Work task - Exclude every picture. Output verbatim the lines from the one containing "Where should I click to: Click" to the end of the data.

:::

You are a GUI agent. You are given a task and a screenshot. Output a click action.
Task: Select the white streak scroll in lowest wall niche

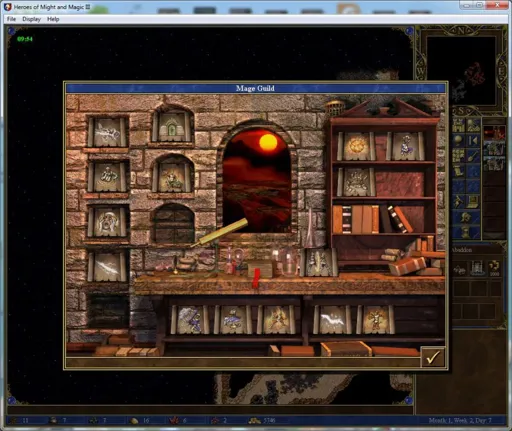pyautogui.click(x=107, y=266)
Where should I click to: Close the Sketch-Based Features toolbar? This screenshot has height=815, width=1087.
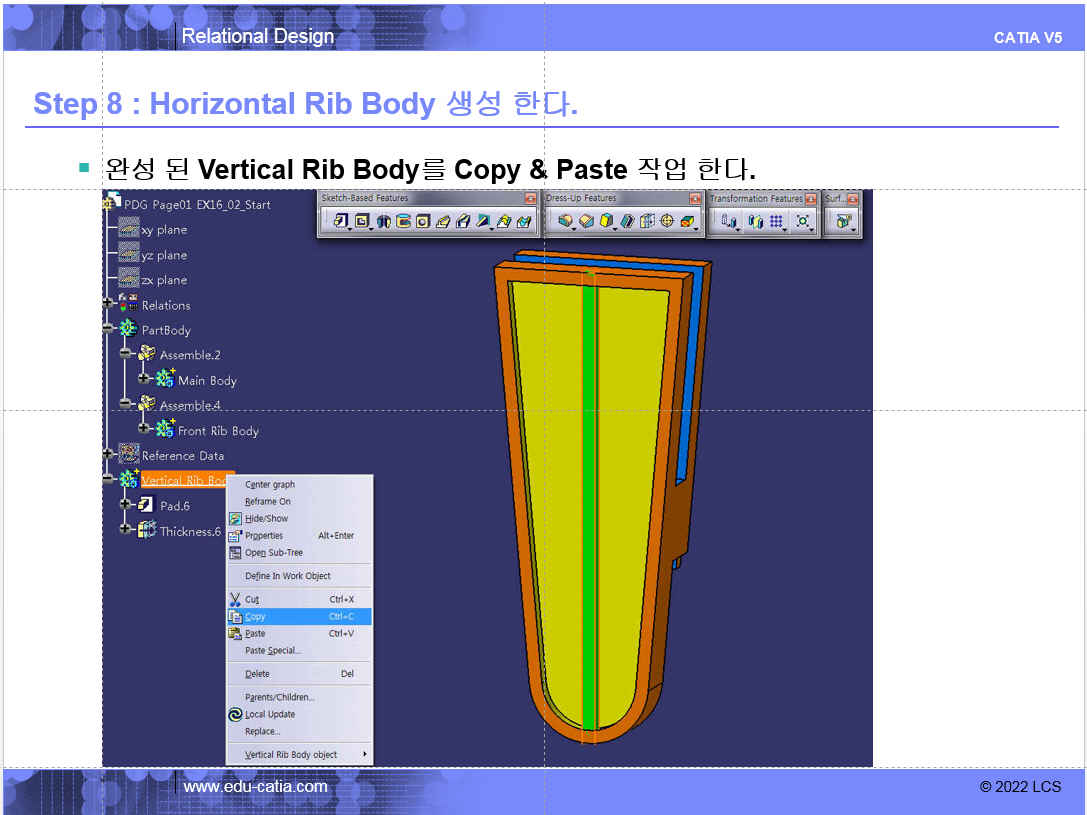(530, 199)
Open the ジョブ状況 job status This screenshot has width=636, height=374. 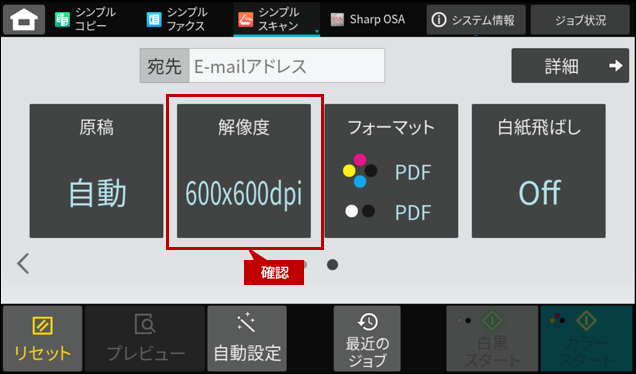coord(580,19)
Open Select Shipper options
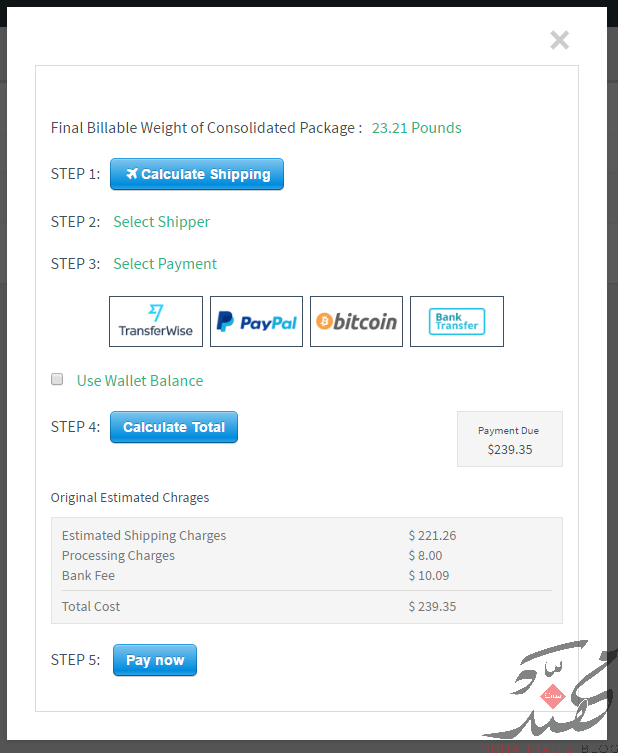 coord(161,222)
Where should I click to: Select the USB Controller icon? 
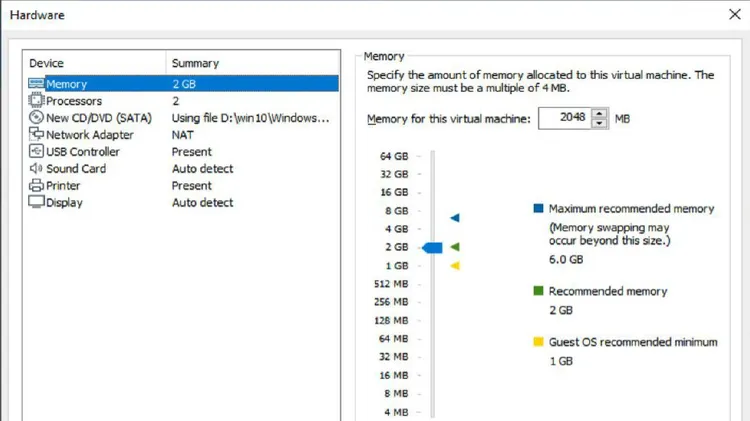coord(36,151)
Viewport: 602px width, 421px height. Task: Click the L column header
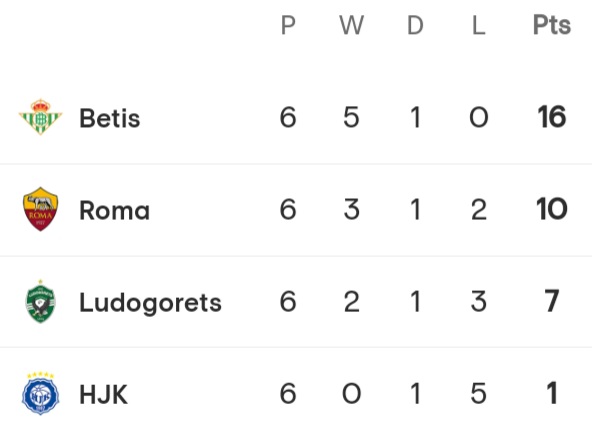(x=478, y=25)
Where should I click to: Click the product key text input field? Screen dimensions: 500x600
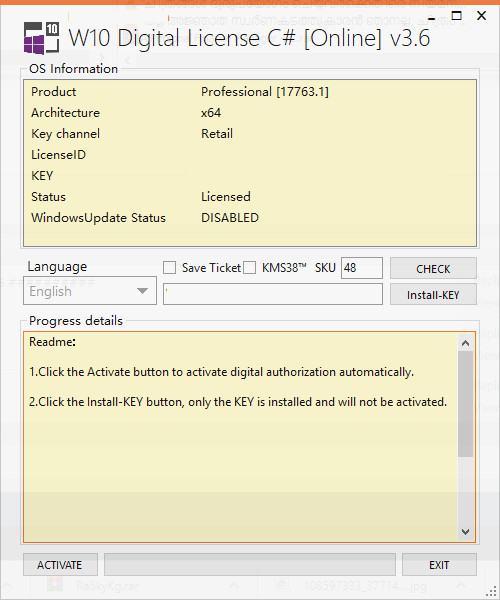pos(273,294)
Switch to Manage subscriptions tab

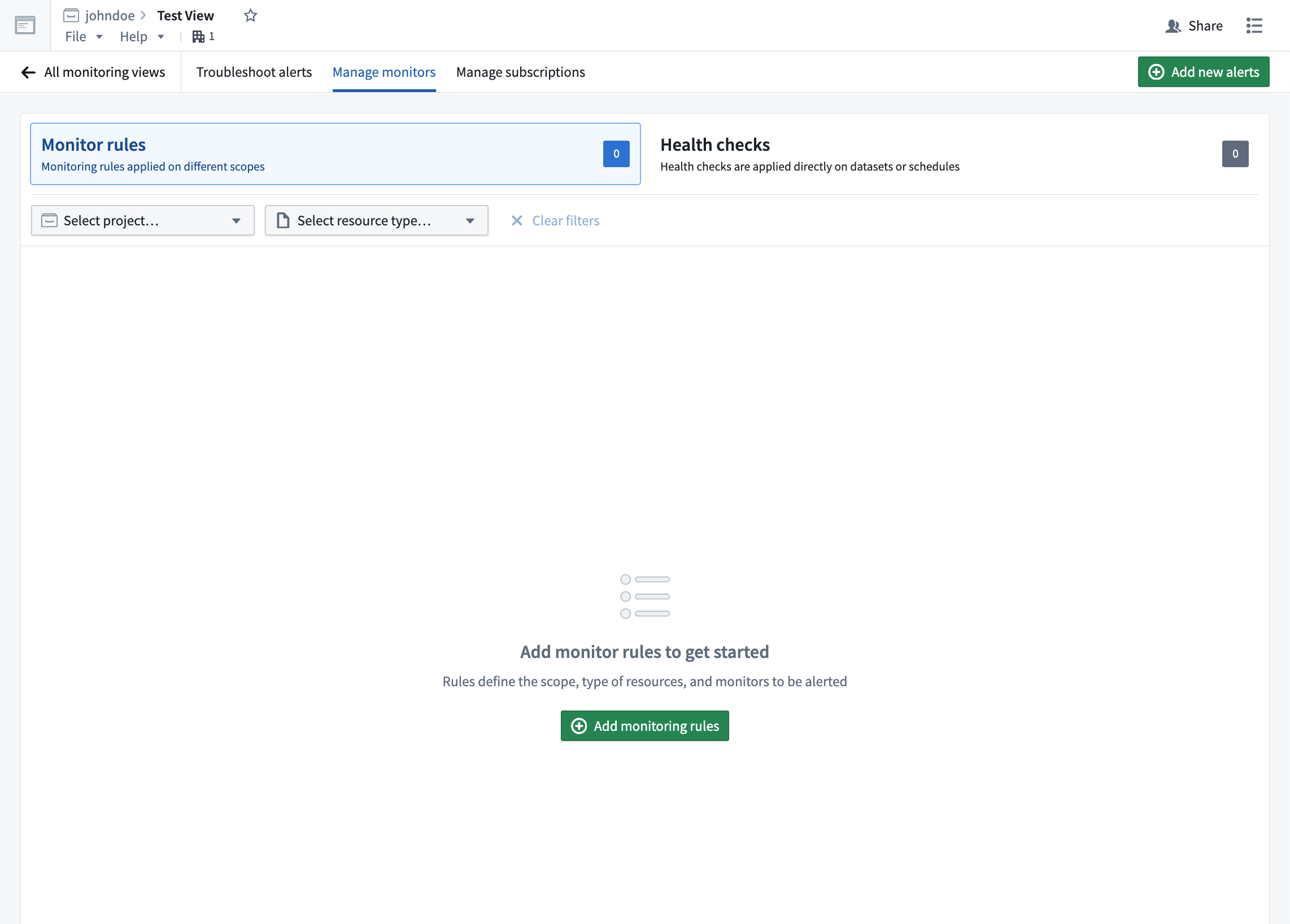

:::

Solution to the exercise -
Where should I click to: Click the product key text input field? Screen dimensions: 500x600
pos(273,294)
Switch to Manage subscriptions tab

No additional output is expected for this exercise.